HARTFORD, Conn. — Connecticut's Supreme Court ruled Friday that gay couples have the right to marry, making the state the third behind Massachusetts and California to legalize such unions. The ruling comes just weeks before Californians go to the polls on a historic gay-marriage ballot question, the first time the issue will be put before voters in a state where same-sex couples are legally wed.
The 4-3 ruling is the first time that a state that had willingly offered an alternative to marriage was told by a court that civil unions aren't enough to protect the rights of gay couples. Connecticut was the first state to voluntarily pass laws to affirm civil unions.
"I can't believe it. We're thrilled, we're absolutely overjoyed. We're finally going to be able, after 33 years, to get married," said Janet Peck of Colchester, who was a plaintiff with her partner, Carole Conklin.
"I'm just ecstatic. It's such a relief, the joy of it," said another plaintiff, Jody Mock of West Hartford, who sued with partner Elizabeth Kerrigan.
In the majority opinion, Justice Richard N. Palmer wrote that denying marriage to same-sex couples would create separate standards.

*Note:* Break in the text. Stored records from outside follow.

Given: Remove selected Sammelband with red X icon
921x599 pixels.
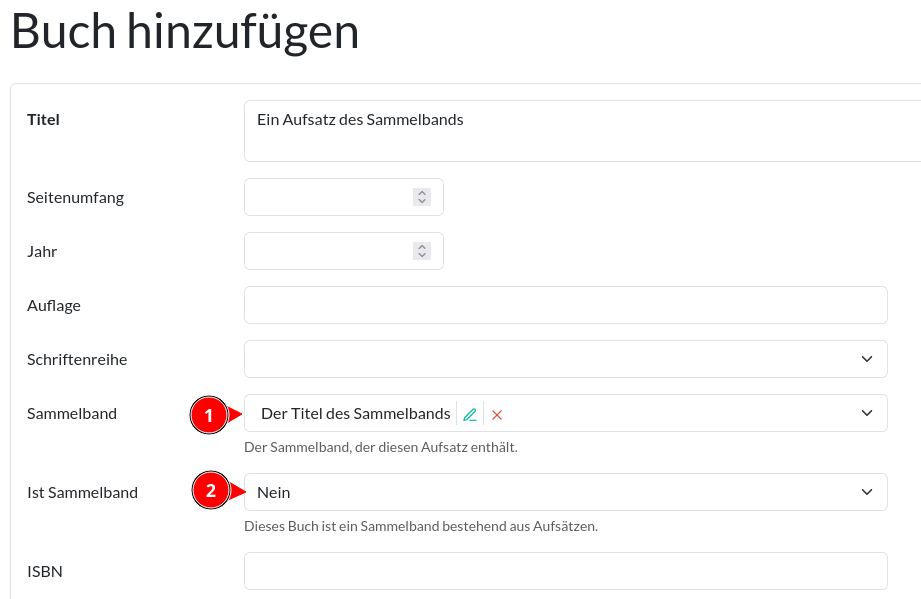Looking at the screenshot, I should coord(497,415).
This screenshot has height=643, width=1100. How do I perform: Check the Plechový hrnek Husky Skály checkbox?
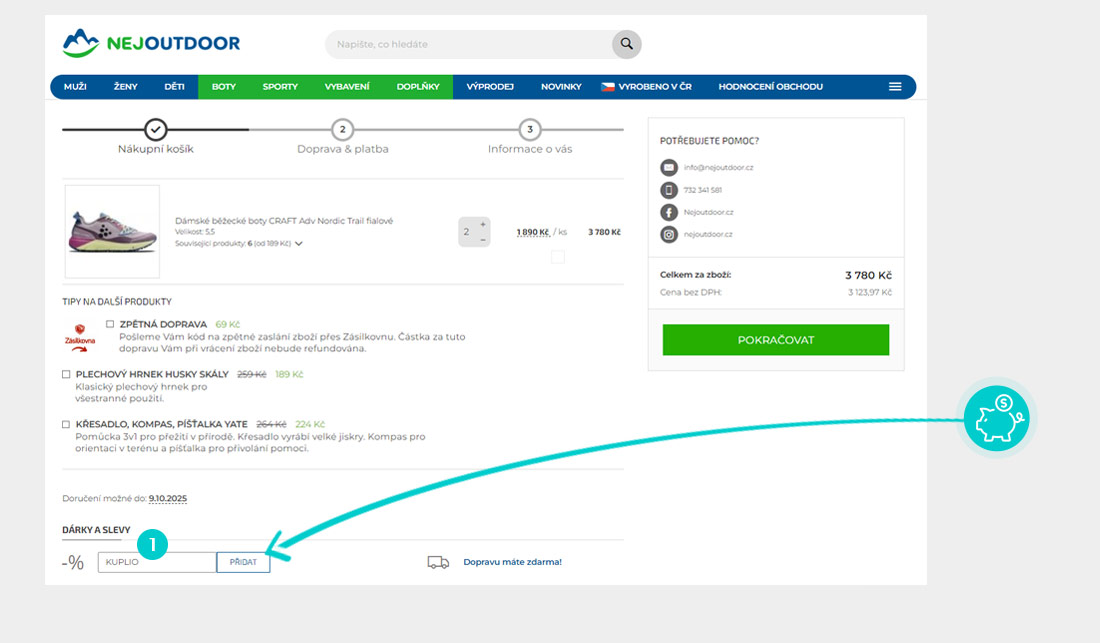(x=66, y=374)
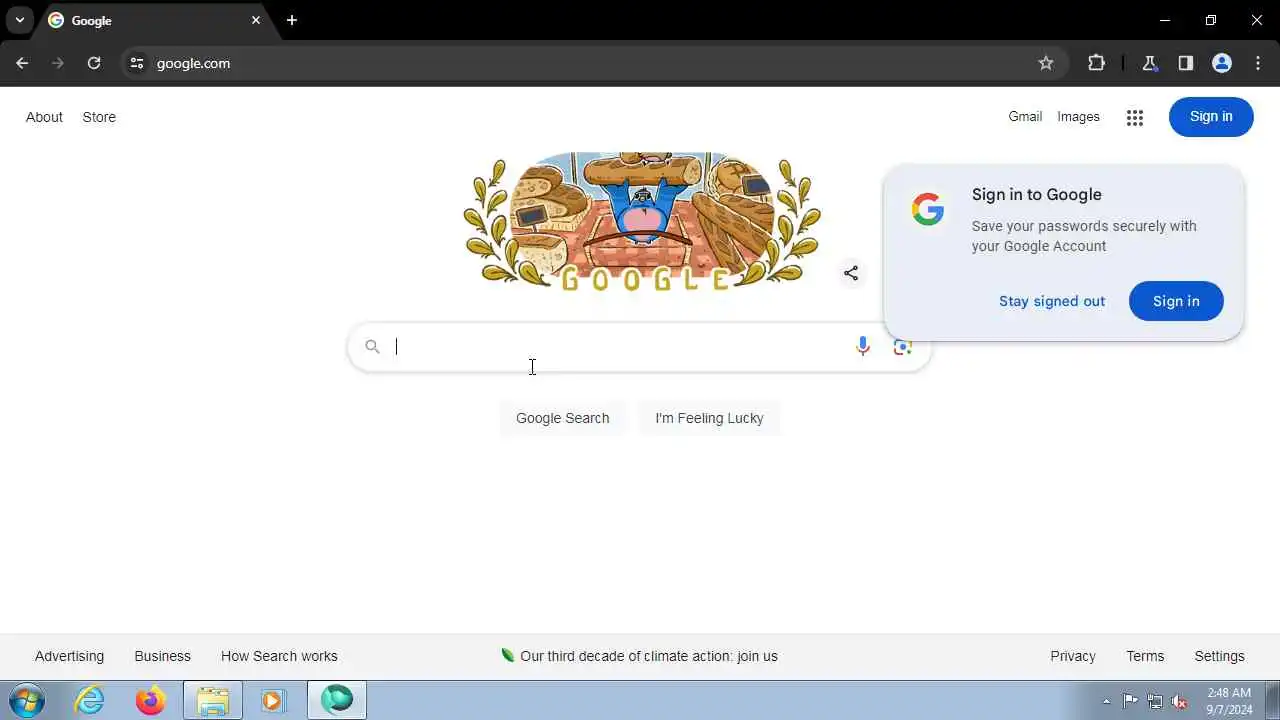Open Chrome three-dot menu
Image resolution: width=1280 pixels, height=720 pixels.
pos(1258,63)
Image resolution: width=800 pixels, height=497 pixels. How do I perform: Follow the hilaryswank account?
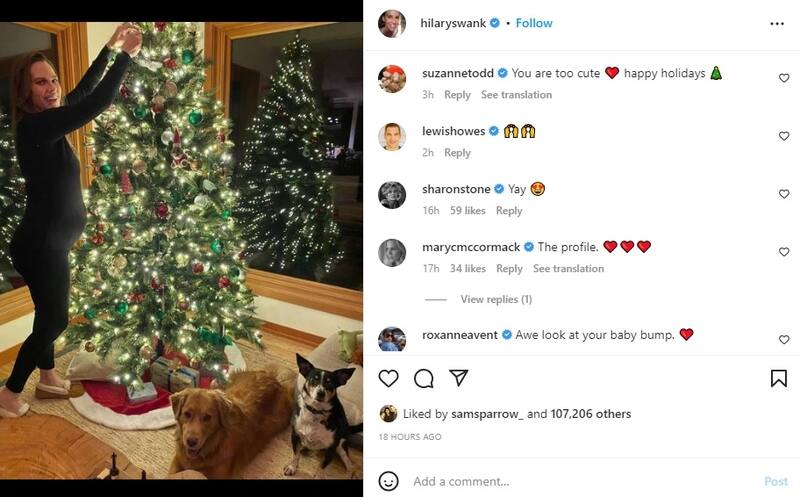(x=534, y=23)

"Interpreting our state constitutional provisions in accordance with firmly established equal protection principles leads inevitably to the conclusion that gay persons are entitled to marry the otherwise qualified same sex partner of their choice," Palmer wrote.
The Family Institute of Connecticut, a political action group that opposes gay marriage, called the ruling outrageous.
"Even the legislature, as liberal as ours, decided that marriage is between a man and a woman," said executive director Peter Wolfgang. "This is about our right to govern ourselves. It is bigger than gay marriage."
Attorney General Richard Blumenthal said the ruling goes into effect Oct. 28 when it is implemented by action of the of the Superior Court. There will be no appeal, he said.
Gov. M. Jodi Rell said she disagreed with the ruling.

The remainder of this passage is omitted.